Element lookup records
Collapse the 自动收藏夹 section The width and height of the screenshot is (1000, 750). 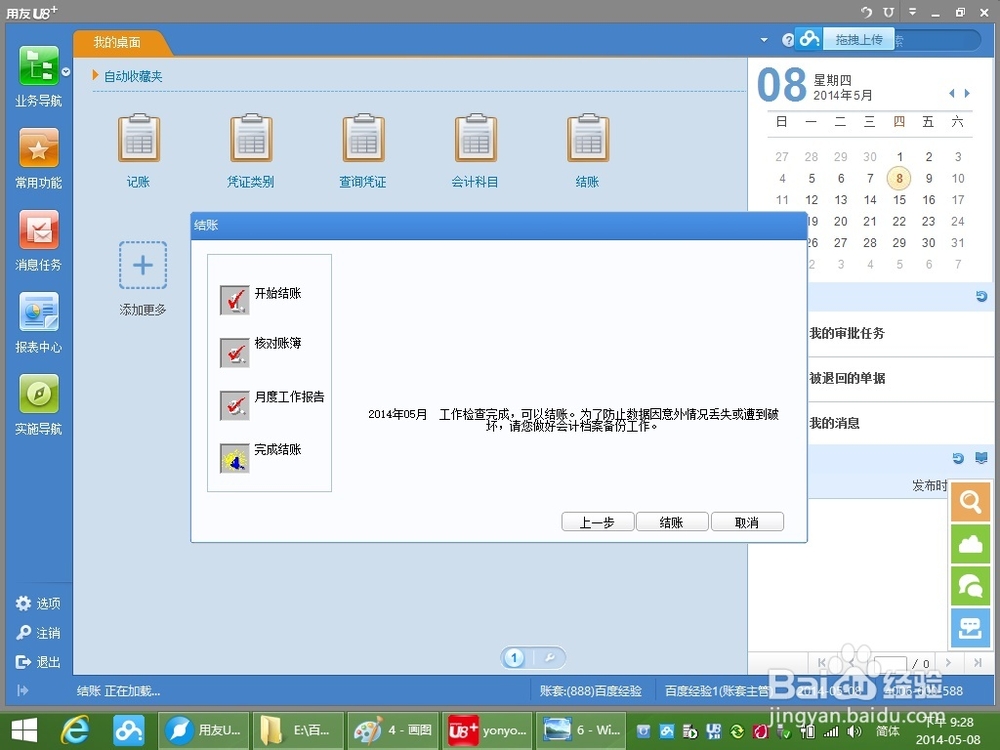tap(95, 75)
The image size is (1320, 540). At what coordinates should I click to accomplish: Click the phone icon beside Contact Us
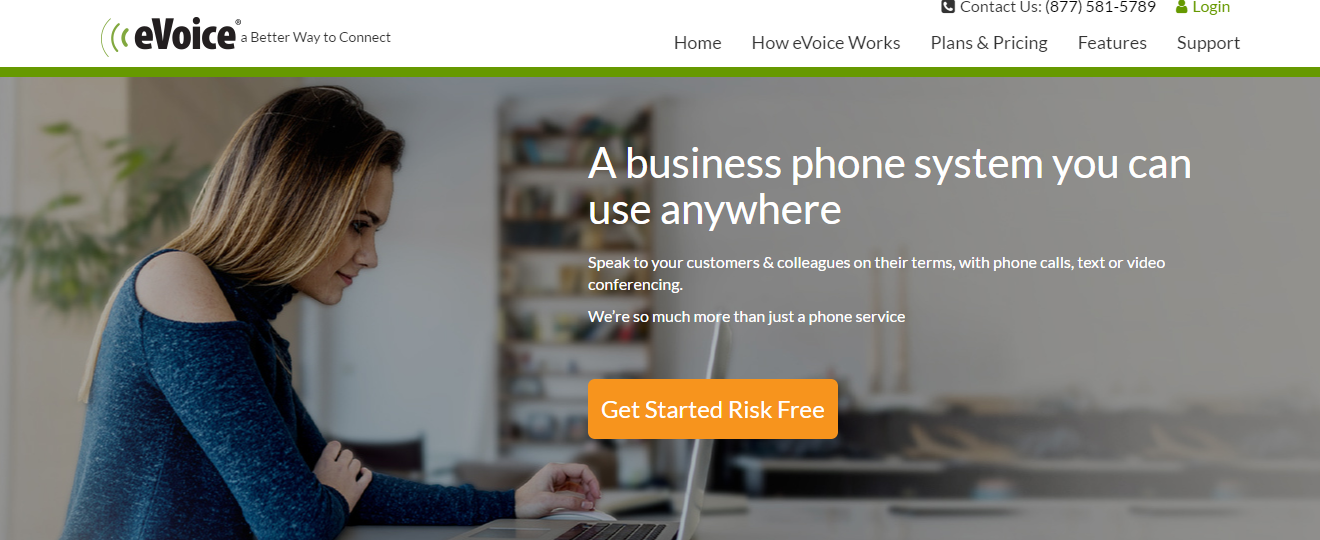(x=948, y=7)
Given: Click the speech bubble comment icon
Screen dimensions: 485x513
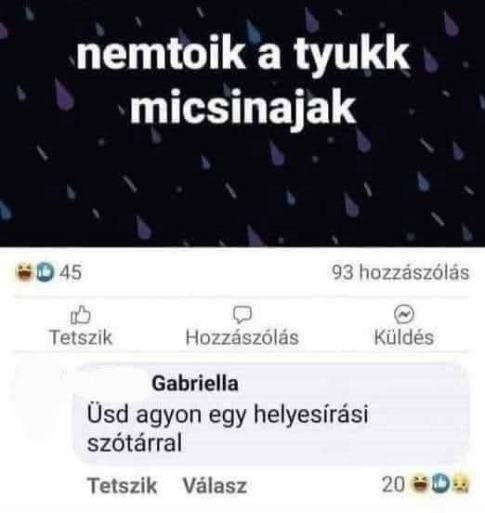Looking at the screenshot, I should tap(242, 315).
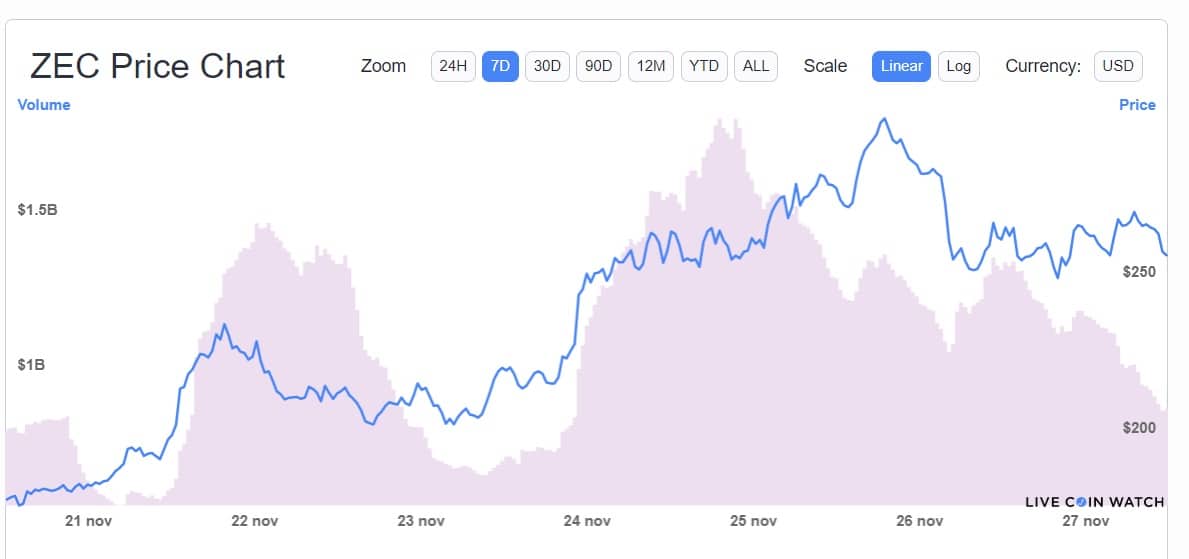Click the 26 nov date marker
The width and height of the screenshot is (1189, 559).
(x=919, y=521)
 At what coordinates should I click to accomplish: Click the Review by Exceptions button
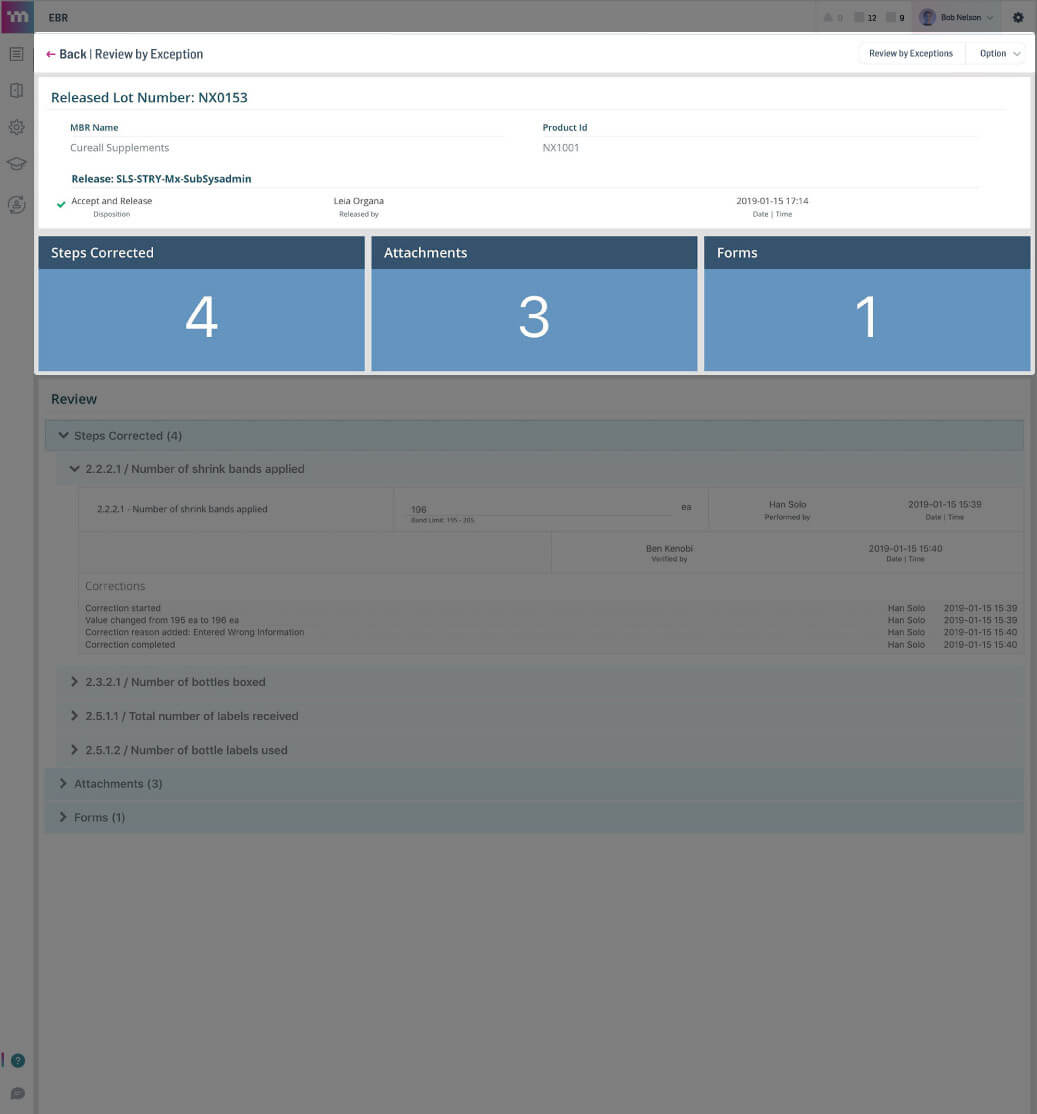(910, 53)
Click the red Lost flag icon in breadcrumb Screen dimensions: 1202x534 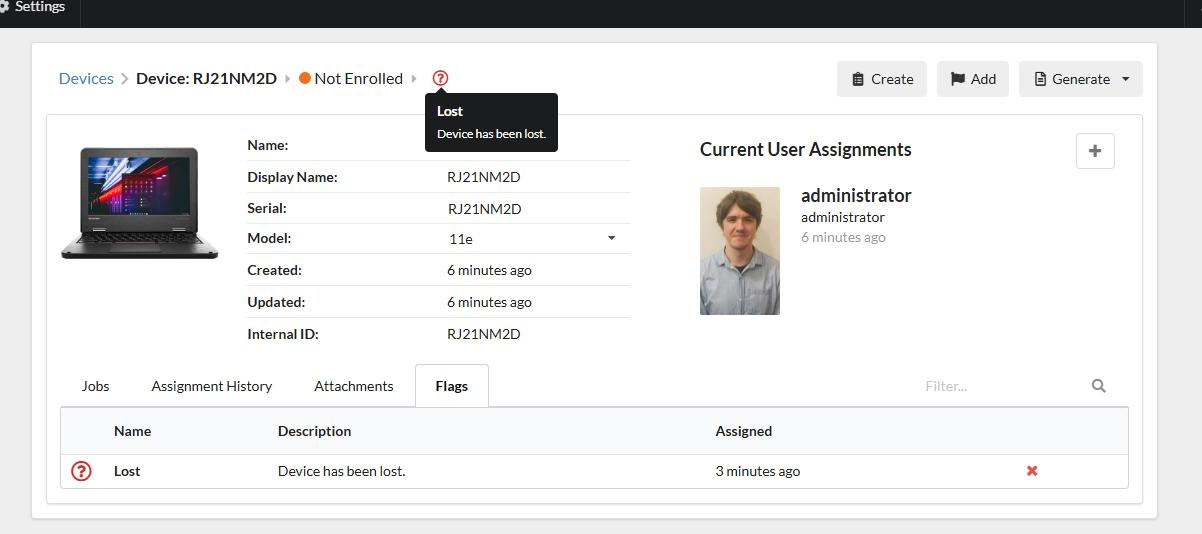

**Task**
Please transcribe the lines from the one containing "by Exceptions button" through the last line, omitting the pictures.

**Written response**
 At what coordinates should I click to accomplish: Click the Review by Exceptions button
(910, 53)
Click the red Lost flag icon in breadcrumb Screen dimensions: 1202x534 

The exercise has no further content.